Senior Cyber Security Analyst - CISM/CISSP Certified (5-7 yrs)

We are hiring for one of our clients.

Please go through the below details and let us know if you are interested in this opportunity.

Job Title : Senior Cybersecurity Analyst.

Experience : 5+ Years (FTE).

Job Location : Hyderabad.

Requirements :

Experience & Education :

- Bachelor's degree in computer science, Information Security, or a related field (or equivalent work experience).

- Relevant security certifications such as CISSP, CEH, CISM, CompTIA Security+, or equivalent are preferred.

- 5+ years of experience in cybersecurity or security operations.

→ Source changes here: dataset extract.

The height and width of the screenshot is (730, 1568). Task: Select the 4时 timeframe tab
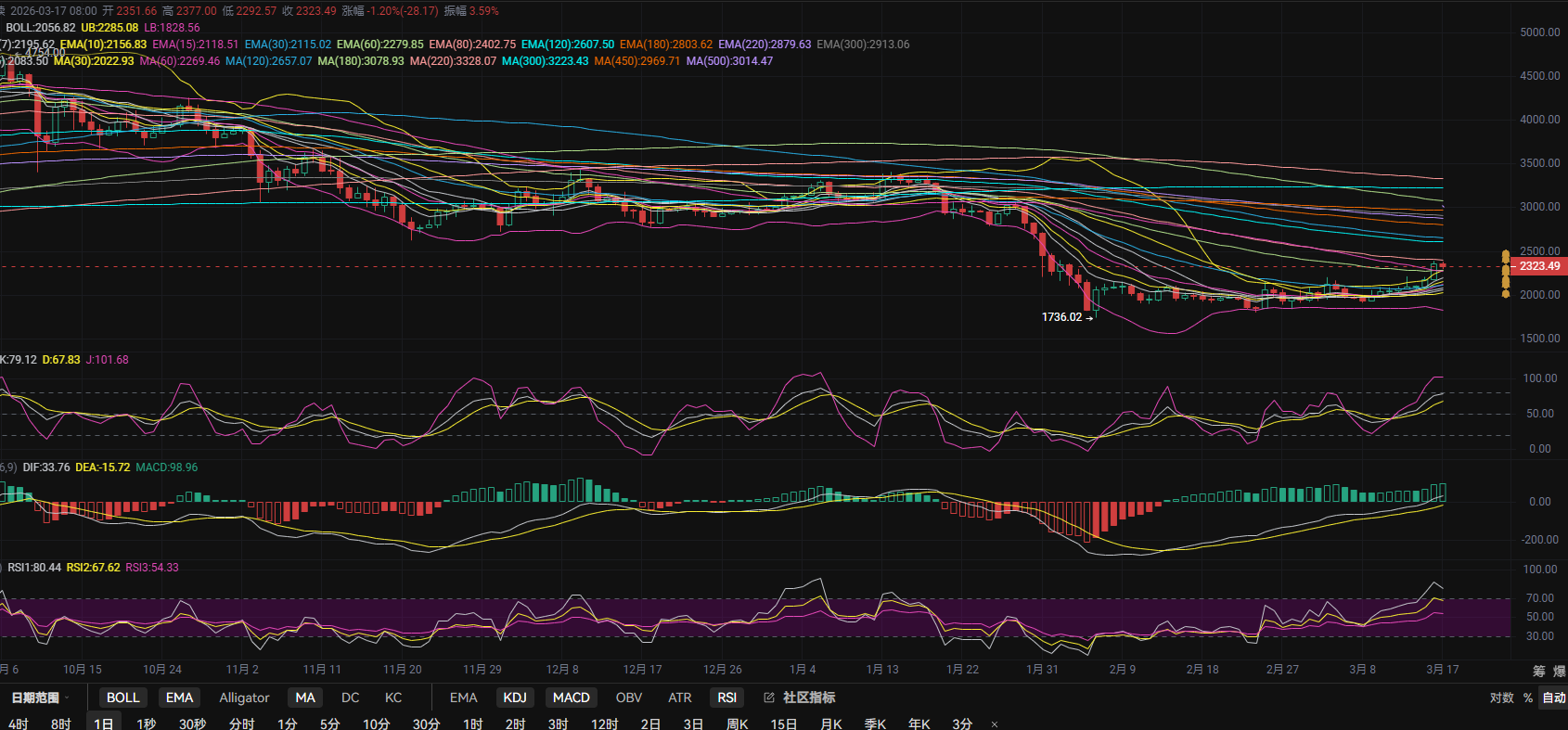click(18, 724)
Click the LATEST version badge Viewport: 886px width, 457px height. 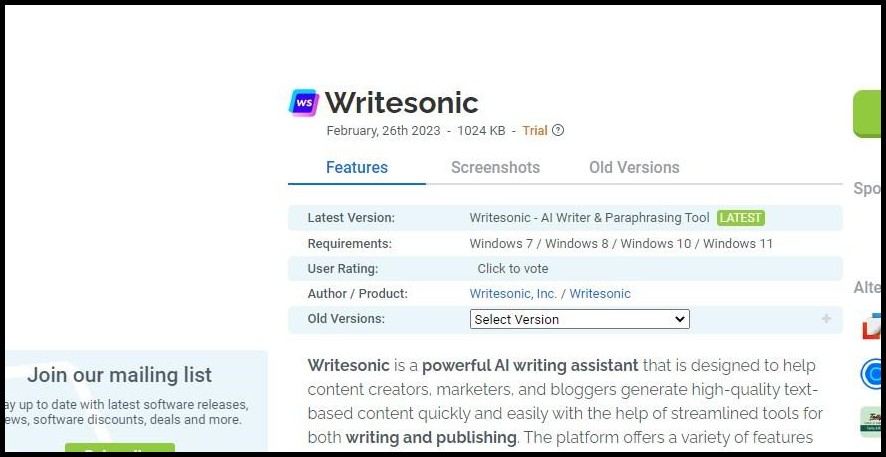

- Proven experience in working with security tools (Proofpoint, Crowd Strike, AWS/Azure security tools, Uptycs, etc.

- Strong knowledge of cloud security frameworks, vulnerability management, and incident response.

- Experience with regulatory compliance and security frameworks (e.g, NIST, SOC 2, ISO 27001).

- Strong analytical skills to detect and investigate security incidents.

- Knowledge of networking, operating systems (Linux, Windows), and security protocols.

- Experience in cloud infrastructure security for AWS and Azure environments.

- Familiarity with scripting languages (e.g, Python, PowerShell) is a plus.

- Excellent communication skills, with the ability to work across teams and explain security issues to non-technical stakeholders.

THE PLAN :

Threat Detection & Response :

- Monitor security tools (e.g, Crowd Strike, Uptycs) for potential threats, malware, and other malicious activities.

- Investigate security incidents and respond to detected threats using endpoint detection and response (EDR) tools such as Crowd Strike.

- Collaborate with incident response teams to mitigate threats and vulnerabilities promptly.

- Participation in on-call rotation.

Cloud Security :

- Manage and monitor cloud infrastructure security in AWS and Azure environments.

- Implement and maintain security controls across cloud platforms, ensuring compliance with organizational policies.

- Monitor cloud environments for anomalies, misconfigurations, and threats using tools like Obsidian for SaaS security.

Email Security :

- Manage and optimize email security systems, specifically Proofpoint, to detect and block phishing, spam, and email-based threats.

- Respond to email security alerts and perform in-depth investigations on suspicious email activities.

Vulnerability Management & Scanning :

- Perform vulnerability scanning using appropriate tools, identify security vulnerabilities in systems, and assist in remediation efforts.

- Track and report on vulnerability management processes and ensure that vulnerabilities are mitigated or patched according to the organization's security policies.

- Conduct regular penetration testing to assess the security of applications and networks.

Security Monitoring & Analysis :

- Use SIEM (Security Information and Event Management) systems to analyze security events, logs, and alerts.

- Correlating threat intelligence feeds internal data to detect advanced threats.

- Perform regular analysis and reporting on security incidents, including root cause analysis.

Compliance & Risk Management :

- Ensure compliance with industry standards and frameworks such as ISO 27001, NIST, SOC 2, and other applicable regulations.

- Assist in audits and ensure that security policies and procedures are followed.

- Conduct risk assessments to evaluate the organization's exposure to cybersecurity risks.

Security Best Practices & Training :

- Assist in developing and maintaining security policies, procedures, and best practices.

- Provide security awareness training to employees, focusing on phishing, malware detection, and cloud security practices.